Auch andere Mitarbeiter seien unzufrieden, wie Schmitt - der seinen richtigen Namen nun mit Daniel Domscheit-Berg angab - dem "Spiegel" gegenüber erklärte: "Da gibt es eine Menge Unmut, und einige werden wie ich aussteigen."
Kleinere, nationale Dokumente seien vernachlässigt worden. "Ich habe mehrfach versucht, das anzustoßen, aber Julian Assange hat auf jede Kritik mit dem Vorwurf reagiert, ich würde ihm den Gehorsam verweigern und dem Projekt gegenüber illoyal sein."

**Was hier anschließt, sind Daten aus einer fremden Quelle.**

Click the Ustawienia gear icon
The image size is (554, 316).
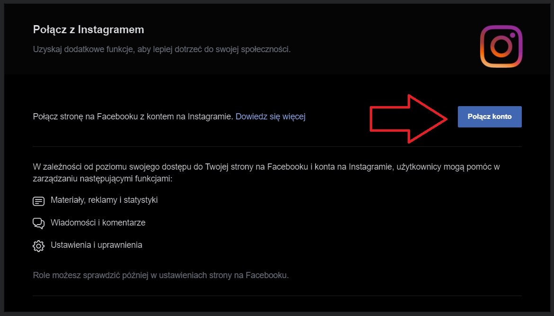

Wikileaks hatte in den vergangenen Monaten mit einigen spektakulären Veröffentlichungen von sich Reden gemacht - etwa der geheimer Dokumente des US-Militärs über den Einsatz in Afghanistan. Der Australier Julian Assange ist inzwischen weltweit bekannt. Der 39-jährige Chef sieht sich als "journalistischer Aktivist". Bei Wikileaks werden brisante und heikle Dokumente veröffentlicht, die nach Ansicht von Assange und seinen Mitstreitern dazu beitragen, dass die Welt besser wird. Er sieht sich in Schweden seit Wochen mit Vorwürfen der Vergewaltigung und sexuellen Belästigung konfrontiert.